Contemporary fiction for teenagers is much more
controversial than when I was a child. Dark subjects such as suicide, incest, rape
and brutality are now featured in many novels directed at children from ages 12
years and up. If books show us the world, teen fiction can reflect portrayals
of what contemporary life is and how it is also portrayed in the media and in
movies. Young readers often find themselves surrounded by images not of joy or
beauty but of damage, brutality and losses of the most horrendous kinds. So
what responsibility, if any, does an author have when it comes to depicting
controversial content?
I am guilty of writing about dark subjects in my YA novels: The Last Refuge (domestic violence), Crossing the Line (self-mutilation and stalking), and The Girl in the Basement (kidnapping and murder). I didn’t set out to write controversial subject matter; what I’ve written in these books, and what I write in most of my social-realism novels generally comes from my own life experience or my observations of and reflections on what is happening about me in the society in which I live.
The Last Refuge,
about children who are witnesses to domestic violence, comes from my childhood
experience. I wasn’t just a witness; I was physically assaulted by my father,
as were my siblings and my mother. I didn’t know as a young person that others
suffered like this, too, at the hands of family members. If I had read The Last Refuge as a teenager, I would
have known ours was not the only family which suffered. And, too, I would have found out that there were refuges to
which women and their children could flee to (something else I didn’t know).
I was also unaware that other confused and damaged young
people cut themselves, as I did as a teenager and as Sophie does in Crossing the Line. In writing this
novel, I also drew on my experiences as a person with a mental illness (I have
bipolar disorder). This gave authenticity to scenes inside a psychiatric
hospital ward and dealings with staff, in particular with a psychiatrist who
metaphorically crossed the doctor-patient line. Was the book a catharsis? I’d be
lying if I said it wasn’t. But I’m also aware that when a book comes from the
author’s own experience, it has a genuine authenticity that an astute reader
can pick up on. When the book was released, I was inundated by adults who told
me that they had self-mutilated as teenagers, and when I spoke to teenagers in
high schools invariably there were girls who admitted knowing peers who did
this, too. I had a few letters/emails from teenage girls who confided in me
their self-harming, and so I was able to offer them comfort and advice.
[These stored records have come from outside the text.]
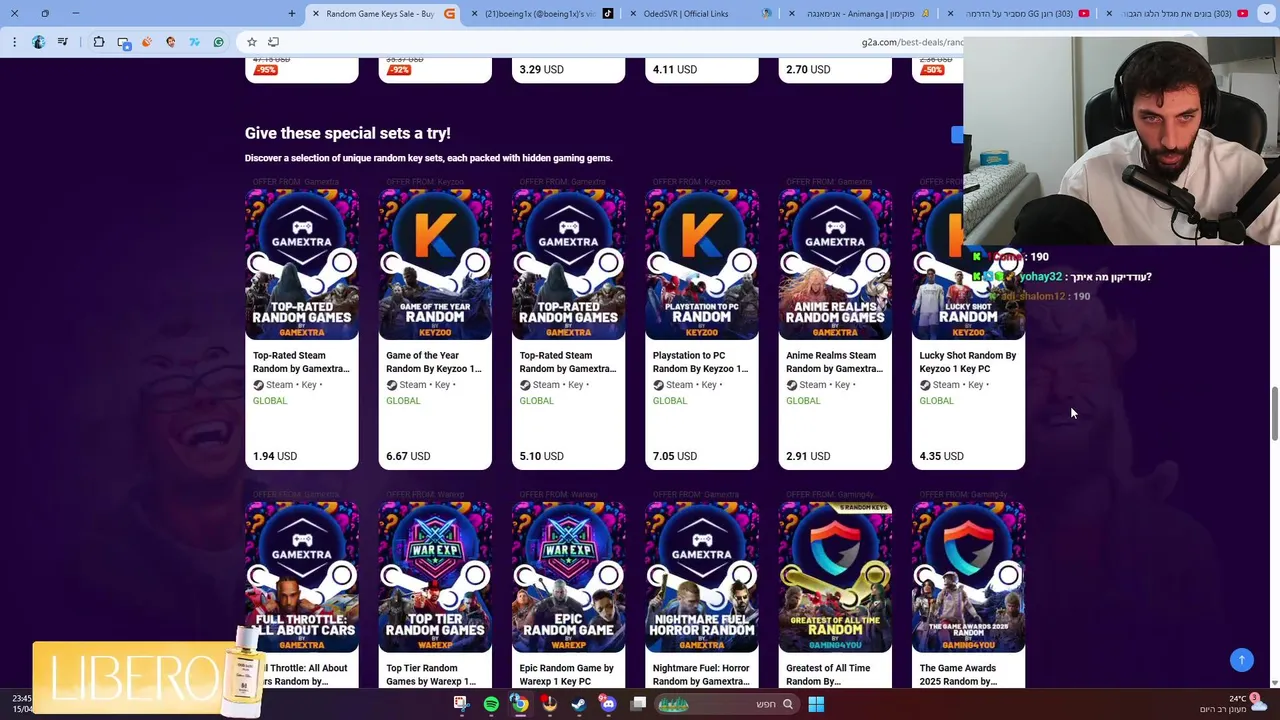The height and width of the screenshot is (720, 1280).
Task: Open Playstation to PC Random product title
Action: pos(700,362)
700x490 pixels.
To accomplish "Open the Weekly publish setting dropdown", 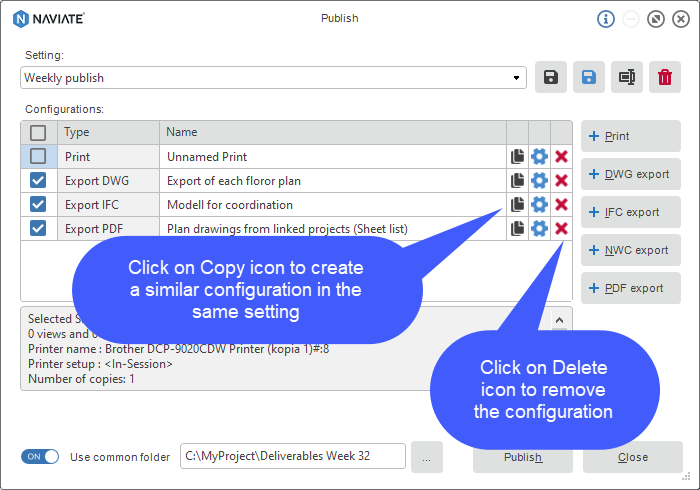I will click(273, 78).
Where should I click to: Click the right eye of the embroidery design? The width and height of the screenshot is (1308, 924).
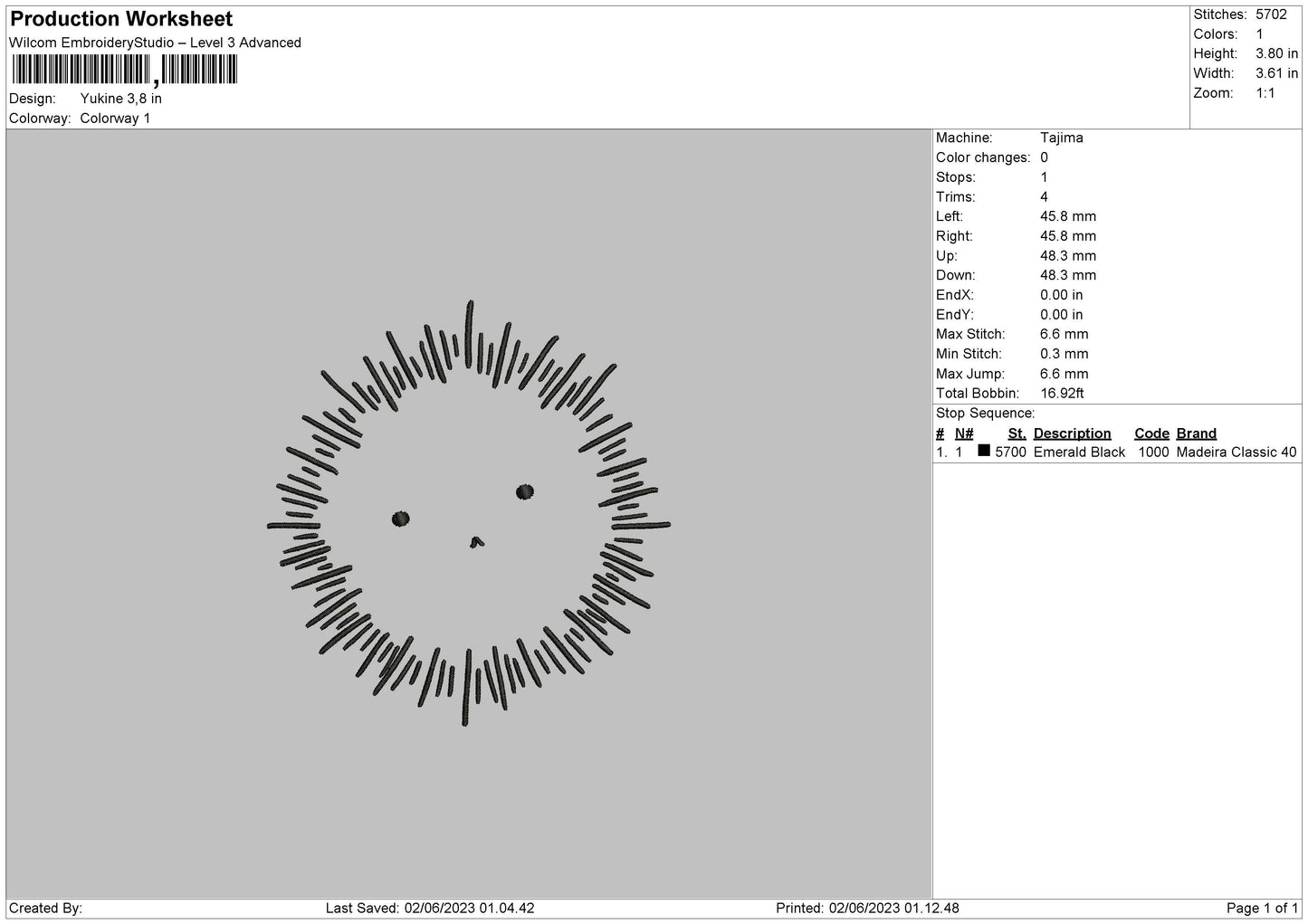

Incidentally, my husband, Bill Condon, who is a
prize-winning YA author, had a long correspondence with a teenage girl who
wrote to tell him about losing her virginity, something she hadn’t even told
any of her friends or family. She was responding to the emotional truth in one
of his novels, Dare Devils.
My third YA novel, The Girl in the Basement, was
coincidentally released the same week that the three young women escaped from
their long-term captivity in a house in Cleveland Ohio at the hands of a perverted
monster. This book’s genesis came from a newspaper clipping I’d kept for years
about a teenage girl and a seven-year old boy who had disappeared from their
respective homes some months before a Polaroid photo of the two, bound and
gagged, was discovered in a Florida car-park. Though my circumstances were
different, as a child I knew what it was like to be held prisoner to a madman
father so I was able to draw on those experiences. (And I knew how it feels to
want to murder someone!)
Whether you care if adolescents spend their time immersed in
ugliness or in beauty that is in books probably depends on your philosophical
outlook. My take is that reading about homicide doesn't turn a person into a
murderer; reading about cheating on exams won't make a kid go ahead and do this;
no teenager is going to take up smoking because a character in a book smokes,
and so on. Today’s teenagers are a part of a society in which bad things
happen. They see it first-hand in day-to-day life; they watch it on television;
they read about it in magazines and in newspapers. How they grow and develop is not dependent on
any single book they read, but it is a combination of factors, not the least of
which is the effect of the moral environment in which they are raised. Parents
have far more influence in steering a child’s passage into adulthood than any
other single factor.
Fifty years ago when I was a teenager, no-one had to contend
with young-adult literature because there was no such thing. There was simply
literature, some of it accessible to young readers and some not. Since the
1960s books have been published that deal directly with subjects such as family
dysfunction, disaffected youth, drug abuse, alcoholism and so forth. Society
has changed and those who practice in the creative arts reflect this in their
works. We cannot present life as being candy-coated when it’s not. What I hope
to do as a responsible author is to show how my fictional characters cope with
darkness in their lives and how they can emerge with solutions, and ultimately
with hope for a better life outcome.